OPINION: London’s new mayor tilting the world’s political chessboard
It didn't take long for London's new mayor to make a splash on the world stage: He knocked a fast but effective hole in Donald Trump's proposed temporary ban on foreign Muslims entering the United States.
In many ways, of course, it wasn't a particularly meaningful victory. Trump may never reach the White House. Even if he does, how he might implement his ban is still far from clear. Trump himself now says Sadiq Khan, the first Muslim to become mayor of a major Western city, would be an 'exception' to his proposed policy. But it is not clear what that means, either.
Khan, for his part, says he would not visit the United States, on principle, if the broader ban were in effect.
Such details, however, are largely beside the point. In forcing a public spat with the presumptive Republican presidential nominee, Khan demonstrated that having someone like him in high office can subtly tilt the political chessboard.
An embargo on people of a certain religion entering a country would likely never stand. But it looks even less tenable when it would seemingly include the elected leader of Britain's capital city.
Between them, Khan and London voters have shown that a moderate Muslim, working within the established political order, can attain power, influence and popularity. As well as achieving global effect, however modest, half a world away.

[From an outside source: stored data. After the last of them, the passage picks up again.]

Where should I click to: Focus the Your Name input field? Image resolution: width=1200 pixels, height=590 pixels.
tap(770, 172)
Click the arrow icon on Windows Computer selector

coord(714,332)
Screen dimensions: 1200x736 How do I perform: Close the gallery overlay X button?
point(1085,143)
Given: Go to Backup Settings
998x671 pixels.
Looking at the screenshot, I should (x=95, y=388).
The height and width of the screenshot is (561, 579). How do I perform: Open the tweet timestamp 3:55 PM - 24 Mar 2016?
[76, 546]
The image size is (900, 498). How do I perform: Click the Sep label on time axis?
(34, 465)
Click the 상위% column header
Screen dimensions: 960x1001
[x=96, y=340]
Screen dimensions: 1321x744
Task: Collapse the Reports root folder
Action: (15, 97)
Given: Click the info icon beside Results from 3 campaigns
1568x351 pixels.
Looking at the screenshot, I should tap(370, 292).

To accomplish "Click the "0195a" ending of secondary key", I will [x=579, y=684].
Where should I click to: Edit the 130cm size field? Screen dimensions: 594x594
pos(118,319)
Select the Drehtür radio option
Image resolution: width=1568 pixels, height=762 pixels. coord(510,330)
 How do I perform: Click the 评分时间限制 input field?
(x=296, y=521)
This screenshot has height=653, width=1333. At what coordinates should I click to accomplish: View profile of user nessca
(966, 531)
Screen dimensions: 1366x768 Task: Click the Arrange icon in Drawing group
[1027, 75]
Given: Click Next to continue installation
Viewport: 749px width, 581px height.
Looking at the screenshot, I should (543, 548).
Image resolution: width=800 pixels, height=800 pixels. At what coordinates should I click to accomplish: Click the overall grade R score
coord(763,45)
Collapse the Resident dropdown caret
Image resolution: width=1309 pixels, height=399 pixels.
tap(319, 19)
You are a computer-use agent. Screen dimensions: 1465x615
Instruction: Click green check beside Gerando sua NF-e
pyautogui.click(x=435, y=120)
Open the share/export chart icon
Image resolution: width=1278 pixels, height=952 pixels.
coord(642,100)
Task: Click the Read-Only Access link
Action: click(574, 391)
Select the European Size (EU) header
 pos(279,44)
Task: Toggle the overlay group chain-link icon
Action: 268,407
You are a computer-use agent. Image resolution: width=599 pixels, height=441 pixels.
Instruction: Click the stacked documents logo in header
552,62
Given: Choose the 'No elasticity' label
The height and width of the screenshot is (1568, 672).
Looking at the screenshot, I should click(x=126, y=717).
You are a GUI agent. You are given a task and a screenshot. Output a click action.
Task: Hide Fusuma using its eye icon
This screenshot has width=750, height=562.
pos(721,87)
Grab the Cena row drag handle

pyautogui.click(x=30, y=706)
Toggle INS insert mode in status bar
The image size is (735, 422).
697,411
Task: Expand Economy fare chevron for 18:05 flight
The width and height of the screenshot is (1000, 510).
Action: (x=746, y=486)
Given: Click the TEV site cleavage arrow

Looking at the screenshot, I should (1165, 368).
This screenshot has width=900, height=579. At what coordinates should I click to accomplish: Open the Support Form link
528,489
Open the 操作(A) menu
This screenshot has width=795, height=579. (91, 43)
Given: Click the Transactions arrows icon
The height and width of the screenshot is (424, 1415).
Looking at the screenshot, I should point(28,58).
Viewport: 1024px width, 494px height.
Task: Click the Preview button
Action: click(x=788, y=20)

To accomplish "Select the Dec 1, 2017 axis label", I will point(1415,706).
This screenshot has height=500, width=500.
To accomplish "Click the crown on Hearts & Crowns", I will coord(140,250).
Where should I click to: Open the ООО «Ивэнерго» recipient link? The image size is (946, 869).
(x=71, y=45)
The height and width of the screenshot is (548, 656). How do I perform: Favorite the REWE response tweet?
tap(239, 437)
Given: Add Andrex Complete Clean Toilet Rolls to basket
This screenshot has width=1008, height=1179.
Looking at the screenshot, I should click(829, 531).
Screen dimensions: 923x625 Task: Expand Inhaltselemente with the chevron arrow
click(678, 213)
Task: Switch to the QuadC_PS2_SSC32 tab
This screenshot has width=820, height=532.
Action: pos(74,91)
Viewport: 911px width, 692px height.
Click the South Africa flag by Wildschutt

That shouldn't be so surprising or shocking. In the current political environment, however, both in Europe, against the backdrop of the migrant crisis, and in the United States, with its continuing preoccupation with terrorism and the rise of Trump, it is important. When it comes to the ideological battle with fundamentalists such as Islamic State, Khan's victory may be worth more than the hundreds of thousands of dollars spent on "countering violent extremism" programmes.
Sadiq Khan attends his swearing-in ceremony at Southwark Cathedral in central London on 7 May, 2016. Picture: AFP.
Khan wasn't elected mayor because he is Muslim. Yet his new status as perhaps the West's most powerful, directly elected Muslim official does give him a bigger pulpit and role. Within London, that's probably not particularly useful - to him or anyone else. On the wider global stage, though, it might make more of a difference. In taking on Trump, the former human-rights lawyer has made clear he has no intention of dodging such battles.
By targeting Trump rather than Islamist radicals, Khan likely infuriates those who complain that ordinary Muslims must do more to combat jihadist ideology. In doing so, however, Khan's actions are still an existential challenge to groups like Islamic State and al-Qaeda. Their major reason for existence, after all, is largely based on being reductive and divisive - arguing that the only way Muslims can protect their interests and exert influence is through violent jihad.
This might be an even more crucial message in mainland Europe, amid a growing backlash over rising migration and the militant attacks in Paris and Brussels. That a Muslim can rise to such high office in one of the West's preeminent cities has powerful resonance.
That's true despite - and in part because of - the sometimes toxic nature of the London mayoral race. Conservative challenger Zac Goldsmith's campaign was criticised by many for what were viewed as unethical tactics. Khan was accused of being too close to radical Islamist figures, while leaflets sent to non-Muslim Asian communities often appeared divisive.
Some insist such tactics may have cost the Conservatives votes. But that is hard to prove. What seems just as likely is that the people of London voted based on far different issues.
Class and wealth may have been more critical than ethnicity or religion. Khan is the son of a migrant Pakistani bus driver. Goldsmith is the Eton-educated son of a billionaire financier. In an era of austerity and anti-elite backlash, it's perhaps unsurprising that the latter struggled. (Goldsmith, who has a partly Jewish ancestry, also found himself on the receiving end of what looked like ethnically motivated attacks.)
At the end of the day, however, the election was about who should govern London. Outgoing Conservative Mayor Boris Johnson was highly divisive. The Labour Party put greater focus on fixing London's housing crisis, transportation and other infrastructure problems.
Khan is a far from the perfect candidate. Even some members of the Muslim community say he made a mistake in sometimes appearing on panels with relatively hard-line Islamist speakers during the 1990s and early 2000s. (This article by anti-radicalisation campaigner Majid Nawaz helps outline what did and didn't happen.)
The truth, though, seems to be that most Londoners were not bothered by it. As a supporter of gay rights and other social issues, Khan seems far from an Islamic State-style radical. That, for most voters, seems to have been enough for them to move on to other matters.
This is the real challenge for London's new mayor. For the rest of the world, Khan's ethnicity and religion will continue to be viewed the most interesting things about him - and will allow him to achieve important and useful things.
Whether Londoners decide to re-elect him, however, depends far more on how he actually runs their city.
Peter Apps is Reuters global affairs columnist, writing about international affairs, globalisation, conflict and other issues. He is also founder and executive director of the Project for Study of the 21st Century (PS21), a non-national, non-partisan, non-ideological think tank operating in London, New York and Washington.